__WORK REQUEST__.
Only one number is expected here, namely how many lines of the entries below hold the string "agent".

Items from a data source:
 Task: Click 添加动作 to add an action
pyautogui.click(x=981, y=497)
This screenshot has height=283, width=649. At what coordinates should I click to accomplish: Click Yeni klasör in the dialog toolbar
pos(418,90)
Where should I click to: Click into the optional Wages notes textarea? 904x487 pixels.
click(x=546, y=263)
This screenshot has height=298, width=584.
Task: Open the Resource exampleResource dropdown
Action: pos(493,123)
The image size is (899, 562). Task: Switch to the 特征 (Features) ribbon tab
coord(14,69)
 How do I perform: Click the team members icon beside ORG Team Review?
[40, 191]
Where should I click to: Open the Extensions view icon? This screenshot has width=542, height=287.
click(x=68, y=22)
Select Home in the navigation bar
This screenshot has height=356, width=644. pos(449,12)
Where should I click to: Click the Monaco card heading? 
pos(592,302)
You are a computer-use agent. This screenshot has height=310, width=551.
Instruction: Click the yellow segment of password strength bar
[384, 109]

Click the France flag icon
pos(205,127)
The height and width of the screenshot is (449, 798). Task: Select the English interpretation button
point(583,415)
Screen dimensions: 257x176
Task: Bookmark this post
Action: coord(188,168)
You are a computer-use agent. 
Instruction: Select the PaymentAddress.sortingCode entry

__TASK ANSWER__.
2